**TEXT TO READ**
— begin —
# My Enclosure Build



## Zeusy (Jun 23, 2013)

Hey all, so i finally started my enclosure build. Good old tv cabinet i had sitting at home. It's 1400mm high, 1280mm wide and 540mm deep. Currently building the tree into the lh corner which has a hide build into the bottom of it. Mounted a couple of branches. Will be building a fake rock setup into the rh corner with a heated tile ledge, a hide built under the ledge so it will be heated, kinda and a waterbowl intergrated into the bottom of it. 
Here's a few pics of the 3 hours i spent on it today.


----------



## Diamond_newbie (Jun 24, 2013)

HHey good work. Can I ask two questions as I'm currently working on my own enclosure
1) how did you secure the branches?
2) what type of foam are you using in the tree?
thsnks
jojo x


----------



## Zeusy (Jun 24, 2013)

Just fairly large screws that are used in construction etc and using styrofoam to build the tree. Maybe need some expanda-foam to fill it around where the branches come out but I'll try to uses solid pieces first.
this is my first build so I'm just working it all out but have learnt a lot from all the other posts on this forum.


----------



## Zeusy (Feb 16, 2014)

Well, I think this must be the slowest enclosure build in history!! Anyway, this is where I am up to. All rendered and well and truly dried out and have started to paint. Had some of the kids paint which I thinned out slightly with some water. Going to go buy a litre or two more of black plus some white and brown to try and match the tree with the branches. Lol wish me luck. Hopefully it won't be months and months before my next update. 


Sent from my iPhone using Tapatalk


----------



## Zeusy (Feb 16, 2014)

Hopefully pics work this time 


Sent from my iPhone using Tapatalk


----------



## tahnia666 (Feb 17, 2014)

Looking awesome 

Sent from my HTC Velocity 4G using Tapatalk


----------



## Zeusy (Apr 11, 2014)

So this is where I'm up to so far. Just sealing it all up then build a frame for the glass, wire it up, put in the glass and done. 


Sent from my iPhone using Tapatalk


----------



## AUSHERP (Apr 11, 2014)

Looking good buddy, its always more satifsying (frustrating) building your own. 
Whats going in there when you are done?


----------



## Zeusy (Apr 12, 2014)

An atherton jungle. The stain turned out darker than I wanted so the whole cabinet is quite dark inside but plenty of greenery should liven it up. 


Sent from my iPhone using Tapatalk


----------



## Zeusy (May 2, 2014)

All it needs now is glass and test run the heating. 
This has taken close to a year to build so no one could possibly say I rushed this build. Lol


Sent from my iPhone using Tapatalk


----------
— end —
**DATA EXCERPTS**
— begin —
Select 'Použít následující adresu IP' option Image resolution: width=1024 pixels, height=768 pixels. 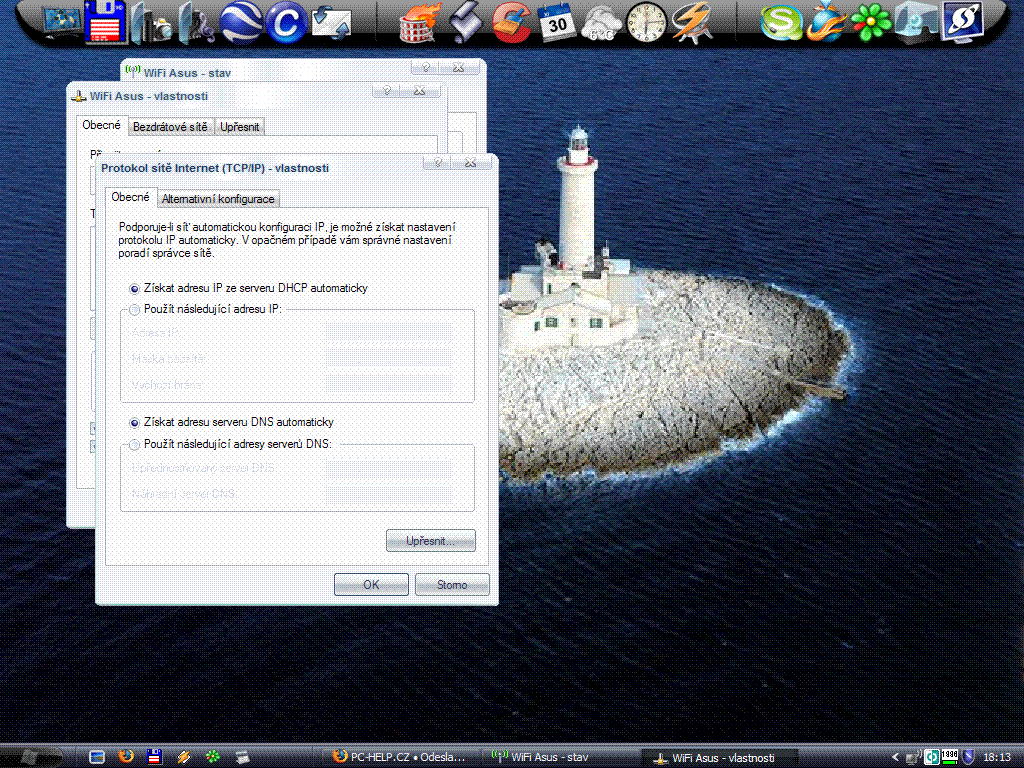(x=135, y=310)
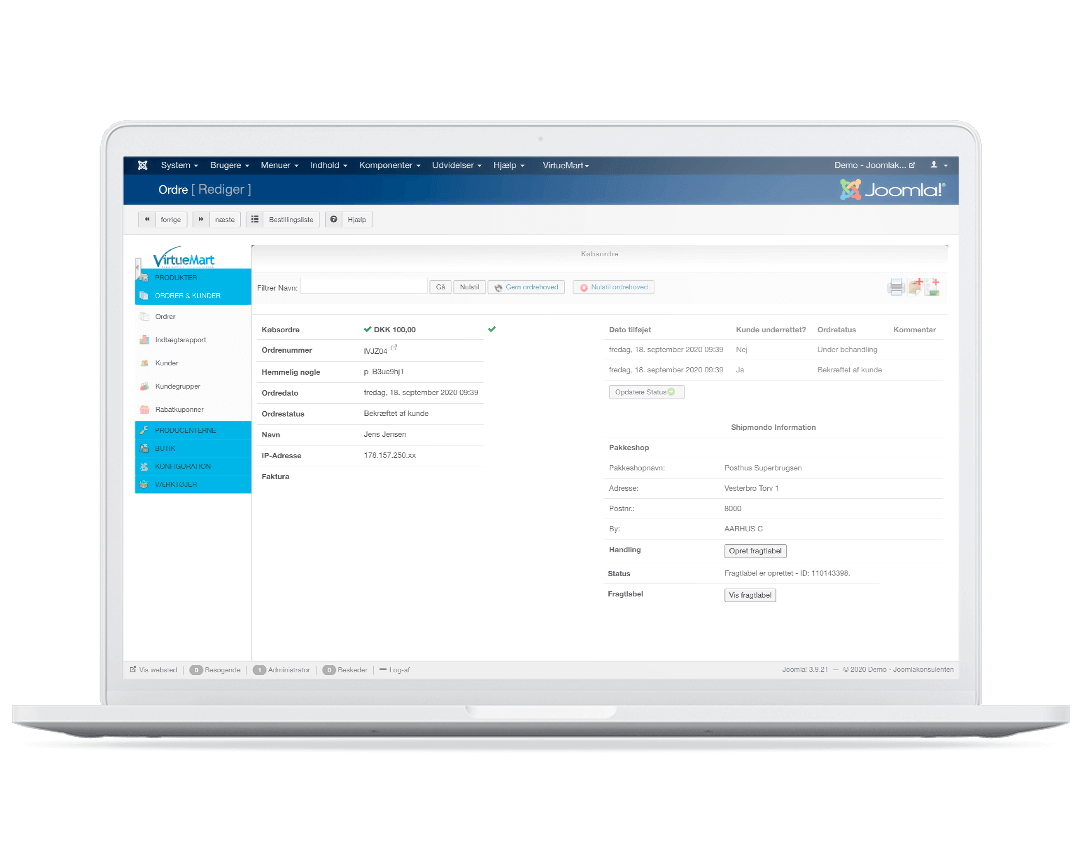The width and height of the screenshot is (1080, 862).
Task: Open the VirtueMart dropdown in top bar
Action: coord(565,165)
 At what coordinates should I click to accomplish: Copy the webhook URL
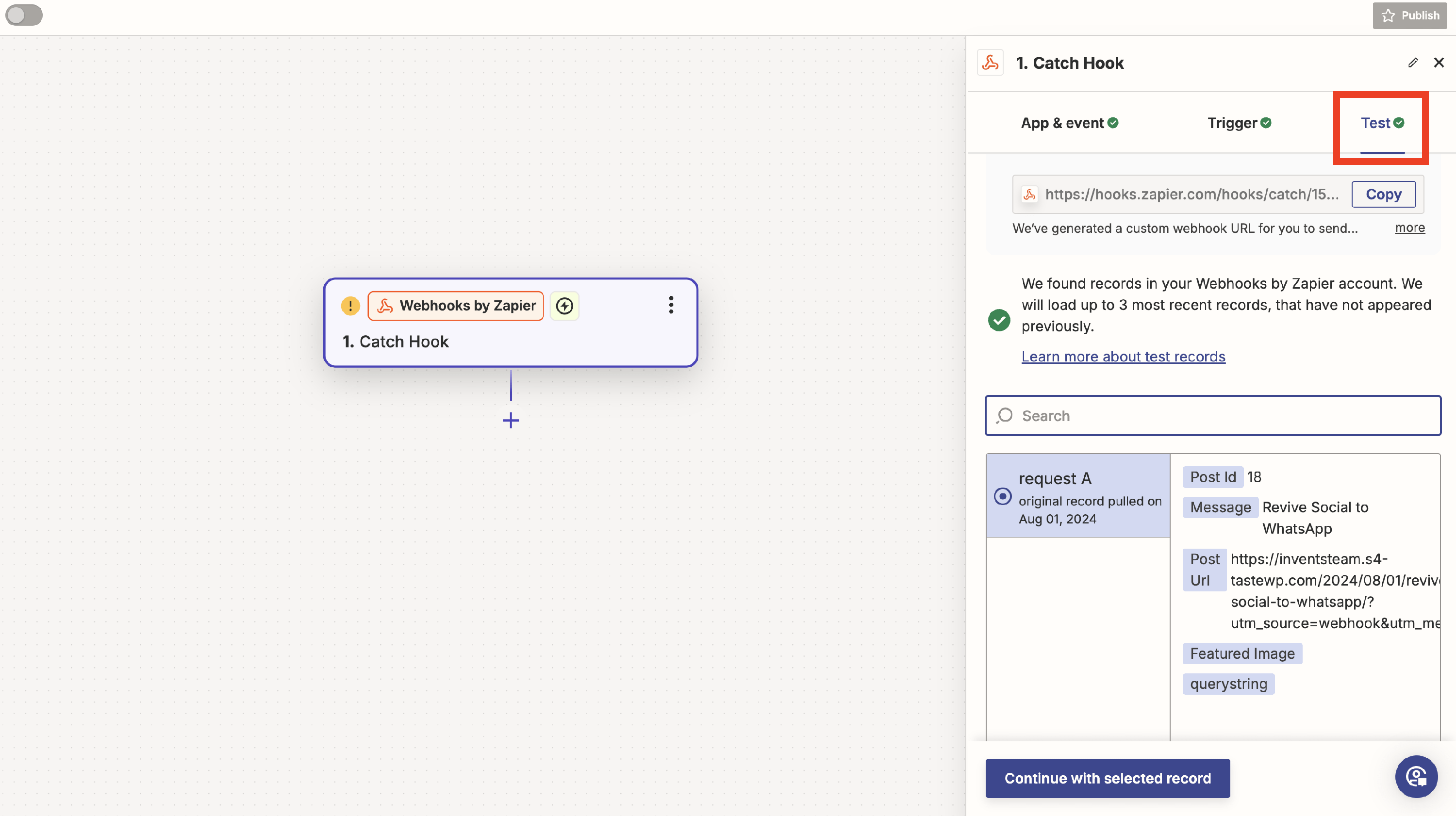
— end —
**DO THIS**
Copy the passage of the enclosure build thread that opens with the words "2) what type" and closes with "solid pieces first.", changing "styrofoam" to "polystyrene".

**EXERCISE RESULT**
2) what type of foam are you using in the tree?
thsnks
jojo x


----------



## Zeusy (Jun 24, 2013)

Just fairly large screws that are used in construction etc and using polystyrene to build the tree. Maybe need some expanda-foam to fill it around where the branches come out but I'll try to uses solid pieces first.